__Set exercise a__
Show every line of the records that contains the string "text".

Systematic Investments

Many desire investment rewards but fear taking risks to achieve their goals. However, one cannot escape the fundamental responsibilities of goals such as child education, housing, and retirement. To secure a prosperous future for loved ones and oneself, there is no better option than starting a Systematic Investment Plan (SIP). SIP involves investing a fixed sum periodically in mutual funds, similar to a recurring deposit in a bank or post office. By saving a small portion of earnings monthly, one can avoid the regret of not creating wealth and planning for the future.

Brings Discipline

Our usual approach is to spend first and then invest. Warren Buffet’s advice is to “spend what’s left after saving, not save what’s left after spending.” Any investment requires dedicated effort to achieve a specific goal. Taking the SIP route is one way to maintain discipline. SIPS enable you to invest a fixed amount regularly – daily, monthly, or quarterly. Since the amount is typically deducted automatically from your bank account, it ensures consistency. You can use SIPs to invest in various instruments such as mutual funds, stocks, bonds, or even gold funds.

Timing the Market- Watch This Video

For those who kept their money aside to time, the market could never make wealth. I can’t recall ever once having seen the name of a market timer on Forbes’ annual list of the richest people in the world“- Peter Lynch. For people who don’t know how to make sense of markets, SIP is a godsend. By committing to regular investing, one can reduce the risk of bad timing in entering or exiting the market. Never stop your SIP at any cost till your goal is achieved.

Rupee Cost Averaging

Rupee Cost Averaging is an effective investment strategy that eliminates the need to time the market. All one has to do is to invest a fixed pre-decided amount of money on a regular basis for a long period of time. Since the amount invested is constant one buys more units when the price is low and fewer units when the price is high which may mean a lower average cost.

__Set exercise b__
Quote the passage on systematic investment plans, starting at "Timing the Market- Watch" and ending at "goal is achieved.".

__Word and item location data__
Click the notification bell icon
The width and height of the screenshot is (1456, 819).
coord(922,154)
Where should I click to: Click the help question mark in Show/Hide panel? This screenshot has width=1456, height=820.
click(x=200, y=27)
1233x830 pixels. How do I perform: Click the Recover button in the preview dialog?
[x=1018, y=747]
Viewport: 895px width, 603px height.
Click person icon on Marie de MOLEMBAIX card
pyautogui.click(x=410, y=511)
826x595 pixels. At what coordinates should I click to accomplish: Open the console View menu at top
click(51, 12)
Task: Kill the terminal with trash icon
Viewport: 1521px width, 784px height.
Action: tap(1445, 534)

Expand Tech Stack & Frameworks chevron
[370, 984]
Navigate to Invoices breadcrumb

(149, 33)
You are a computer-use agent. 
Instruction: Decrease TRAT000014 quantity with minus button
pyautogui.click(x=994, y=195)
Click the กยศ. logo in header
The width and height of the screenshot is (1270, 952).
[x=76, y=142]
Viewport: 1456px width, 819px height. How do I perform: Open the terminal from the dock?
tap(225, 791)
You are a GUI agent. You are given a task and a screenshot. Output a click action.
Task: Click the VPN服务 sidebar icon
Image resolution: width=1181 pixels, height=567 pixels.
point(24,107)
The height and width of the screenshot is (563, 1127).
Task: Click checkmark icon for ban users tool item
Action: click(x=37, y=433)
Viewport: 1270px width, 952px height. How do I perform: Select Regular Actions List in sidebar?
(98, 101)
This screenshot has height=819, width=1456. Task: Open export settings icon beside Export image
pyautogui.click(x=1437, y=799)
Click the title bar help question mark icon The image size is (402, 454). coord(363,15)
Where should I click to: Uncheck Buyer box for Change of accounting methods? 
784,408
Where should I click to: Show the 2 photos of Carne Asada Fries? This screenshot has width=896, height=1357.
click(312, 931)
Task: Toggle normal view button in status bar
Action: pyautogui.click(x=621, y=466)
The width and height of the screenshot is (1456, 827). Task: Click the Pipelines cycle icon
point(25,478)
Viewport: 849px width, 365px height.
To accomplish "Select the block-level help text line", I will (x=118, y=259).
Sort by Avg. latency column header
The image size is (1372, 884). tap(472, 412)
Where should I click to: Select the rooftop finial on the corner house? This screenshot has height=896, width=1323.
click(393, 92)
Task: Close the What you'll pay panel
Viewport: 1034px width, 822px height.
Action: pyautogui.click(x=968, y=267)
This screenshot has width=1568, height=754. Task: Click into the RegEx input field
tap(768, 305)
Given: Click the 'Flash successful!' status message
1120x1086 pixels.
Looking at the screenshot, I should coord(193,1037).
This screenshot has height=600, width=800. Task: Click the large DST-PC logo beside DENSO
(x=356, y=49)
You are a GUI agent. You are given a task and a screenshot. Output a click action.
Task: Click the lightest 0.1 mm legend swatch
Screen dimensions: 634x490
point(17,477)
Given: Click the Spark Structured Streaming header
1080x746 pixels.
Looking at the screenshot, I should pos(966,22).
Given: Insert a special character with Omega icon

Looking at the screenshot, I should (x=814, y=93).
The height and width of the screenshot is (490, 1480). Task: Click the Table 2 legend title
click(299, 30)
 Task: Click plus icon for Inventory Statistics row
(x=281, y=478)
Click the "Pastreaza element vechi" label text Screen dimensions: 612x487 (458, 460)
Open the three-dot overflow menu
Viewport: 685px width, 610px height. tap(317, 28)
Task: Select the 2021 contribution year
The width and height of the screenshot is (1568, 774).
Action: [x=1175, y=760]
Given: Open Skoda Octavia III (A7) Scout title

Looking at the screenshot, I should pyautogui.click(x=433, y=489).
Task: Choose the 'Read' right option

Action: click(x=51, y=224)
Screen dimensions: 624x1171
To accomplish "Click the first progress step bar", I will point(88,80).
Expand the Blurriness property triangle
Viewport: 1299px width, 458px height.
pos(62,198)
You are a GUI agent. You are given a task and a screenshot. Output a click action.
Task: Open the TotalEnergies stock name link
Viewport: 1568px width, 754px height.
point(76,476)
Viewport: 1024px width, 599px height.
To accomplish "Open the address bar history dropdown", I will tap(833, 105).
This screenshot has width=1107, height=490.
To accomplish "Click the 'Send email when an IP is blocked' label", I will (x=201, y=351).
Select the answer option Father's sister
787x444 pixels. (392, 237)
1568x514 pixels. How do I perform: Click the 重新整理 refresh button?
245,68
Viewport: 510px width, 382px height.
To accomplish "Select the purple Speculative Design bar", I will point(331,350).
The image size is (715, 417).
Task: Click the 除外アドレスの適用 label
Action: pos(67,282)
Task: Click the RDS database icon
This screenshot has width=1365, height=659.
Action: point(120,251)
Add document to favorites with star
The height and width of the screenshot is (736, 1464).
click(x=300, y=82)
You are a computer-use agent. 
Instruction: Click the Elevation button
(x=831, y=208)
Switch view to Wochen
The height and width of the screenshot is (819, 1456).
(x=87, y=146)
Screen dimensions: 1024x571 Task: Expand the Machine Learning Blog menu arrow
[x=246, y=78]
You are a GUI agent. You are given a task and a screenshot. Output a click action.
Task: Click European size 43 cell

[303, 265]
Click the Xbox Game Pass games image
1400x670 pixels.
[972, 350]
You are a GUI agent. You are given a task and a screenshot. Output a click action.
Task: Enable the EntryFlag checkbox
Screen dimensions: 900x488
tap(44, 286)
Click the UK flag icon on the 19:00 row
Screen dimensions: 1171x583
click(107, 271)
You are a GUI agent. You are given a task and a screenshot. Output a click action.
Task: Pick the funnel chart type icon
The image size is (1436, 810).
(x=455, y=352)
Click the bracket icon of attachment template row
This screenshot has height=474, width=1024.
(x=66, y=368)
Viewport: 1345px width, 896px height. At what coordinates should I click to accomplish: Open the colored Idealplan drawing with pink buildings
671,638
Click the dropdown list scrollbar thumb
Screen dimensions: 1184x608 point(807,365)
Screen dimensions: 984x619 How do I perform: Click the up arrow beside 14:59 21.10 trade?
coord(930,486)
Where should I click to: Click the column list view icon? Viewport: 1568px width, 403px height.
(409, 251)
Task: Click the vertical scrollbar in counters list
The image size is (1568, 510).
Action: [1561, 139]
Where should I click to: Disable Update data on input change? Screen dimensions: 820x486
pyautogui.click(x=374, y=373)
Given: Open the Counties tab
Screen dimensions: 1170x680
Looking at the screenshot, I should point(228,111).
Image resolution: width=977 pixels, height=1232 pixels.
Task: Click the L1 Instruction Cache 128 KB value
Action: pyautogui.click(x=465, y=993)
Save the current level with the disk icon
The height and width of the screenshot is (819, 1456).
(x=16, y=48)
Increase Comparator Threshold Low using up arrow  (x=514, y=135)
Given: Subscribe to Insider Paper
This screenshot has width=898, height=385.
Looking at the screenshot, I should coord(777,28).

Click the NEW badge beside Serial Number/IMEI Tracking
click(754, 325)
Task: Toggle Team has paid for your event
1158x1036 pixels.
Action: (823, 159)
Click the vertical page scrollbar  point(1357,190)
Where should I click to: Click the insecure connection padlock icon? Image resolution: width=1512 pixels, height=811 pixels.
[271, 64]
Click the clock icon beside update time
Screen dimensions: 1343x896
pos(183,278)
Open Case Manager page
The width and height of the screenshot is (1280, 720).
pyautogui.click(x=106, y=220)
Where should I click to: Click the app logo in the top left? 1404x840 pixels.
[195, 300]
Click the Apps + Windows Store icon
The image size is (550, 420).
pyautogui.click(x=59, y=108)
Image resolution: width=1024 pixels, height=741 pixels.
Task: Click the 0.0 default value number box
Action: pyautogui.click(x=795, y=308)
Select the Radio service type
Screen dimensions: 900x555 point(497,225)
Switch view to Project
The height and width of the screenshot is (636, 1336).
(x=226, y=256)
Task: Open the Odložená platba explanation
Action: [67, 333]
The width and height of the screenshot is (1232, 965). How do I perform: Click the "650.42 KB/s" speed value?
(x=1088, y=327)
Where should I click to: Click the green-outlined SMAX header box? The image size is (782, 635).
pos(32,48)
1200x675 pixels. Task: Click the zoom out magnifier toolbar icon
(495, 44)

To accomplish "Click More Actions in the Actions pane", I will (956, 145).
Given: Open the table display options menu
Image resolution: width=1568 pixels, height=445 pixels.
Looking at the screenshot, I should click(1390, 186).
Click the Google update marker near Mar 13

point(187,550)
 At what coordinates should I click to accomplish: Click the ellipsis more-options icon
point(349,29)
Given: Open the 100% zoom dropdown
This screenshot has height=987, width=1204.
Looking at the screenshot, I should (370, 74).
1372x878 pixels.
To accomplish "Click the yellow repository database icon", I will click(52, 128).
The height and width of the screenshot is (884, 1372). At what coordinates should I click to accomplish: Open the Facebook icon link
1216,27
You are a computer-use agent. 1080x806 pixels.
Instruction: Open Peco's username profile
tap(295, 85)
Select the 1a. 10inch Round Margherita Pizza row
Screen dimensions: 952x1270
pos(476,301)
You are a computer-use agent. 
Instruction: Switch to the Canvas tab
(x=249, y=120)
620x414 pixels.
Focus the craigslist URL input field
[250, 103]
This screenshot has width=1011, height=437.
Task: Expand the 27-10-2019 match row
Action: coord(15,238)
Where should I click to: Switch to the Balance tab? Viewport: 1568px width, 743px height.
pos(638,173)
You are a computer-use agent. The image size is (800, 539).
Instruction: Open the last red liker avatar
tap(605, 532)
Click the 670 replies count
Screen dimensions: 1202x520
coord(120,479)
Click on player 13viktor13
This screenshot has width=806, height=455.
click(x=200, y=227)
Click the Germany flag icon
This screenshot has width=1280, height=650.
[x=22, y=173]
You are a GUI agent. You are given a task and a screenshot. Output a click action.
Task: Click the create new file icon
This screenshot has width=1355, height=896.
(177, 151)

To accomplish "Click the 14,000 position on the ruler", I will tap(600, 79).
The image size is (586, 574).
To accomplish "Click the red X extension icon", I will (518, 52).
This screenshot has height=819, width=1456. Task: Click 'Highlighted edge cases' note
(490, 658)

__Full response a__
To accomplish "Select the block-level help text line", I will (x=118, y=259).
Click the "Pastreaza element vechi" label text Screen dimensions: 612x487 (458, 460)

__Full response b__
Timing the Market- Watch This Video

For those who kept their money aside to time, the market could never make wealth. I can’t recall ever once having seen the name of a market timer on Forbes’ annual list of the richest people in the world“- Peter Lynch. For people who don’t know how to make sense of markets, SIP is a godsend. By committing to regular investing, one can reduce the risk of bad timing in entering or exiting the market. Never stop your SIP at any cost till your goal is achieved.